[lbo-talk] good morning my fellow ecosystems

Alan Rudy alan.rudy at gmail.com
Wed Apr 15 09:01:30 PDT 2009


On Wed, Apr 15, 2009 at 11:22 AM, Miles Jackson <cqmv at pdx.edu> wrote:


> Eubulides wrote:
>
>> [Mereologically yours, E]
>>
>> http://seedmagazine.com/content/article/the_body_politic/
>>
>
> Miles wrote:
>
> I know some of the vegetarians on the list have ethical objections to
> killing cows and pigs for food, but if I were forced to choose between
> killing a cow and killing one of these microbial communities, the choice
> would be easy. The cow's dead meat.
>

But, but, but, the cow's an ecosystem, too! (that's facetious, btw) But, of course, maybe we should kill and them because their ecosystem - when fed grass pasturage, rather than "high quality" commercial feed - is producing so much climate changing methane.

My feelings about this article almost perfectly echo my fury at NPR for reporting - as if it was breaking news - that, you'll hardly believe this, I know - the Green Revolution is failing in Punjab... absolutely shocking information, thank goodness no one has ever understood the ecological and social contradictions of the Green Revolution, esp. not in India! I don't know about you, but I've never heard of Lappe and Collins or Food First! or anyone else critical of the Ford and Rockefeller Foundation's greatest and glorious development program over the last forty years or more.
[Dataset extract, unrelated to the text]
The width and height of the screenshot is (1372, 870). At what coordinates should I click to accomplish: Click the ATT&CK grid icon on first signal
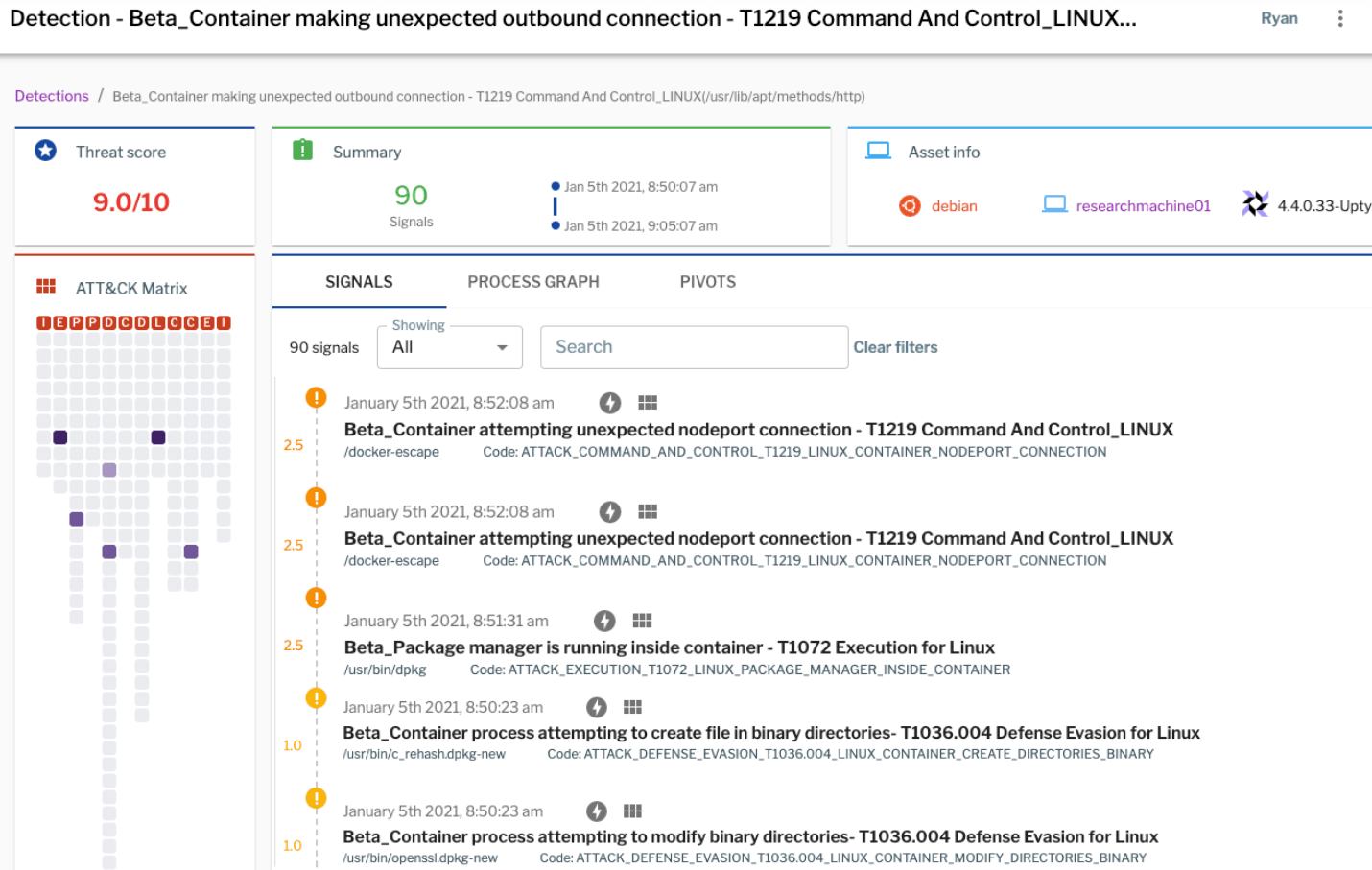point(648,403)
What's in evidence, for me, in the article is the still staggeringly individualist and reductionist character of modern biology and medical science. On the social side, its as if Mead, Freud, symbolic interactionism and all their cousins never existed... surely each of us is naturally a discrete individual who is personally responsible for working hard with the phenotypic expression of our genetic foundation in the context of our individual personality en route to success or failure... otherwise, how could I decide to sign on to the social contract that provides me the natural/universal human rights to which I am entitled by everything that is?!
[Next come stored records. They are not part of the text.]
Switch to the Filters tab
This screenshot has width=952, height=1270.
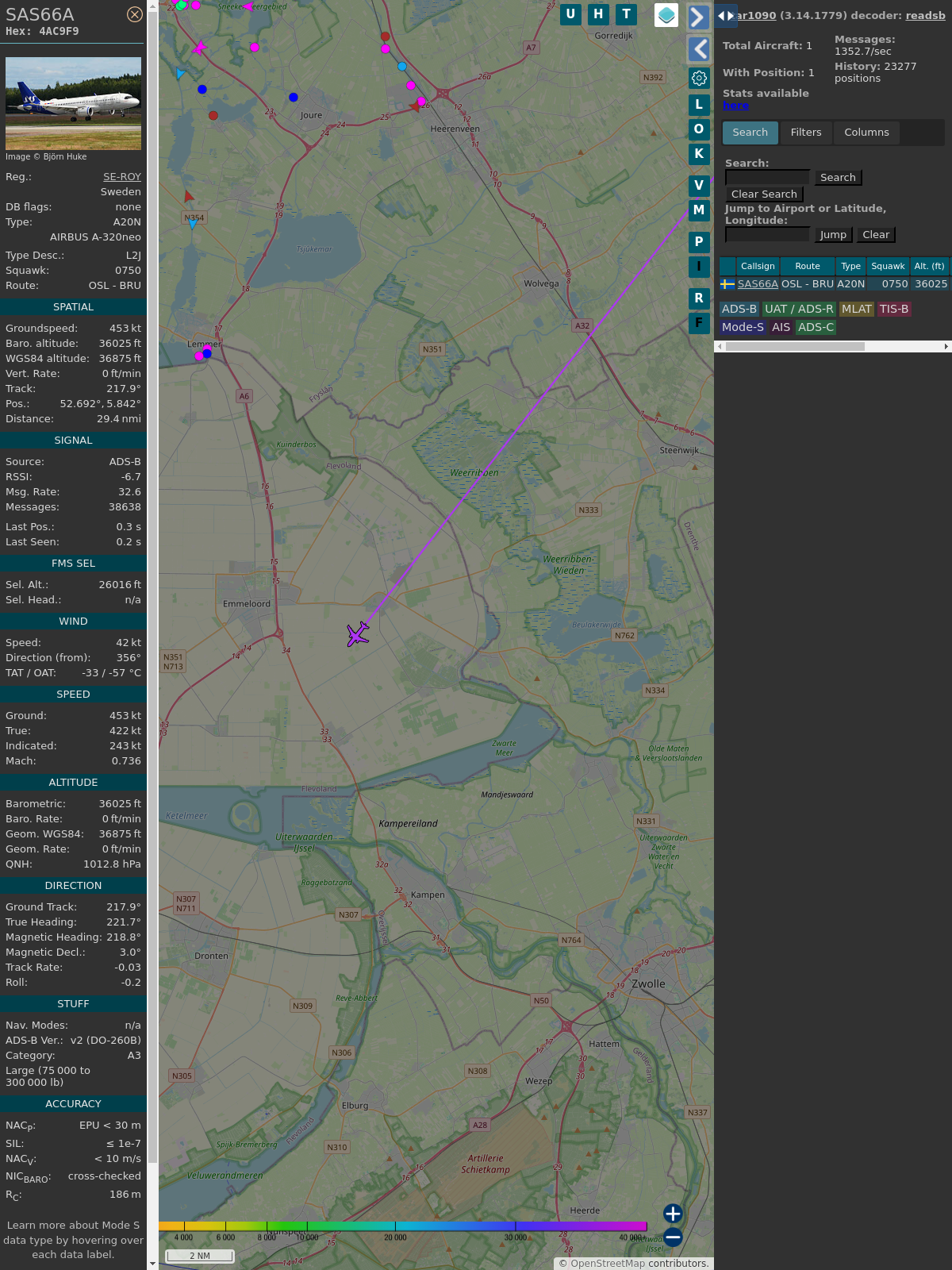point(806,133)
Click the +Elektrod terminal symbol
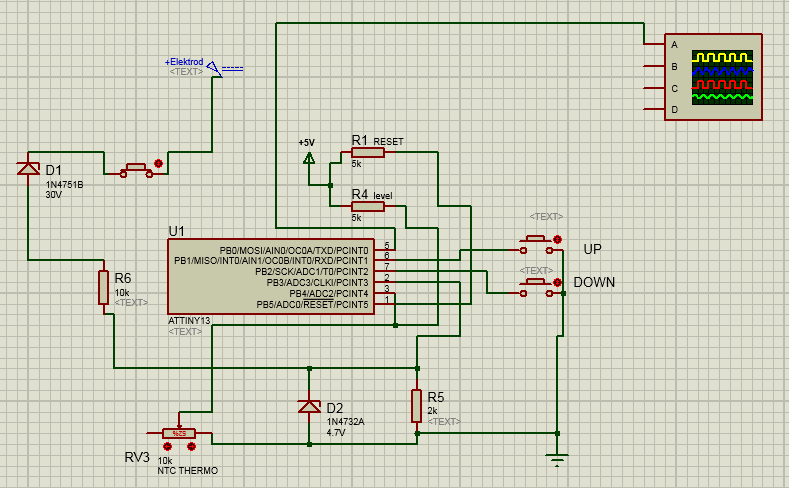 pos(213,69)
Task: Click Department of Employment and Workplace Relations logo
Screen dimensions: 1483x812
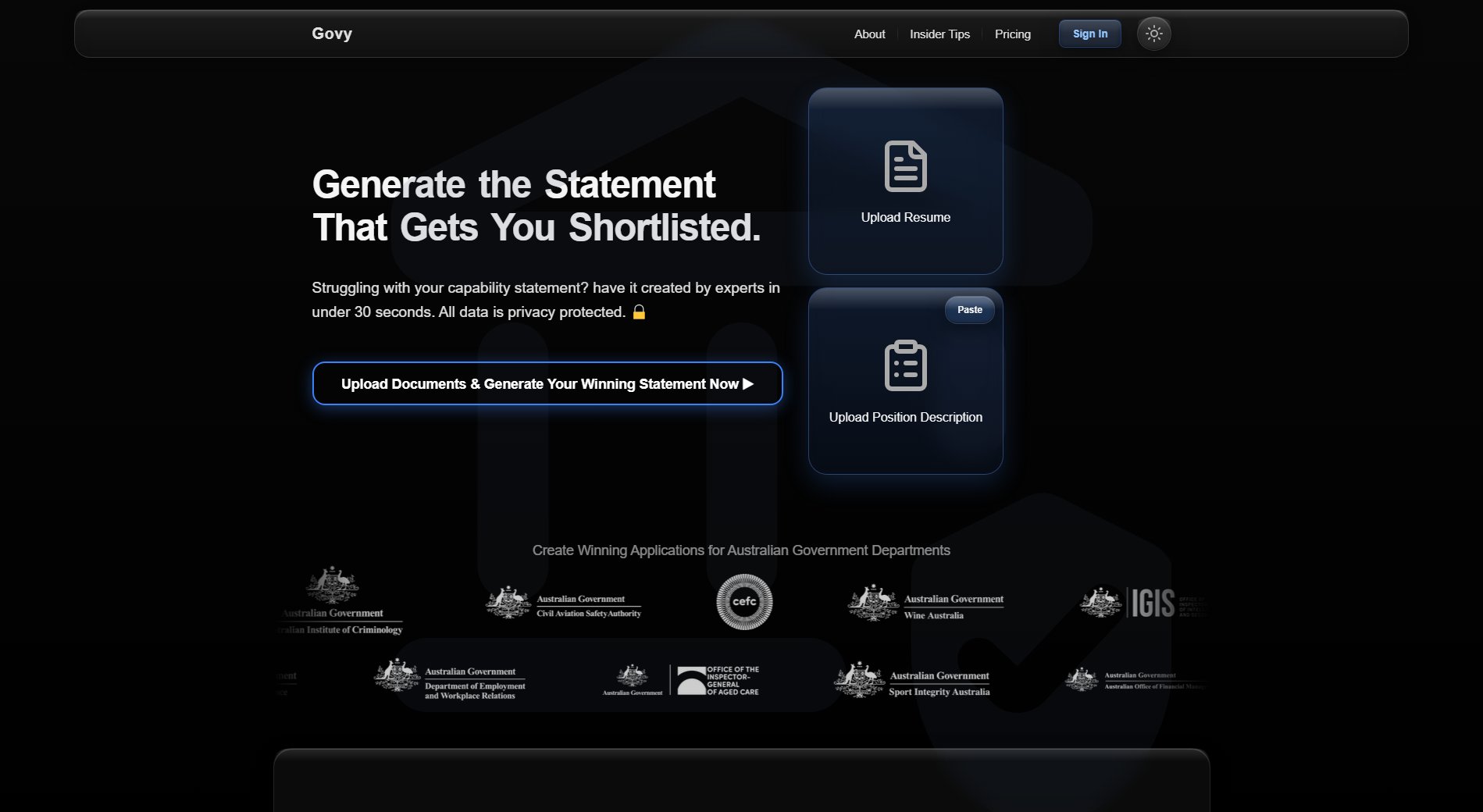Action: (x=451, y=678)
On the nature side, it's as if no one has ever taken Flagyl for giardia and had problems with their digestion - from nutrient uptake and energy level to water uptake to diarrhea. My ulcerative colitis is surely related to this treatment regime... Its as if no one ever thought that maybe Listerine's (ever so very very very temporary destruction of oral bacterial flora might be a bad idea). Its more proof of how seriously the scientific and medical community has refused the idea that antibodies and bacterial flora from your mom and her milk (or a wet nurse's [can'tcha just hear my students going "EEEEWWWWWWWWW!!!!"?]) might could maybe possibly have something to do with your immediate health as a baby and your future health relative to your immune system.

W/r/t our ongoing exchange about pomo and pomos, this stuff strikes me as all the more proof that more folks need to read more things like Haraway's stuff on Oncomouse and her chapter on the Biopolitics of Postmodern Bodies... and, if you are feeling like over-reacting, take a breath, remember that Sokal got it wrong, and go back and actually read the situated knowledges article... it ought to reframe (or set the terrain for re-evaluating) readings of everything else she's done before and since - from cyborgs to dogs, pimates to vampires.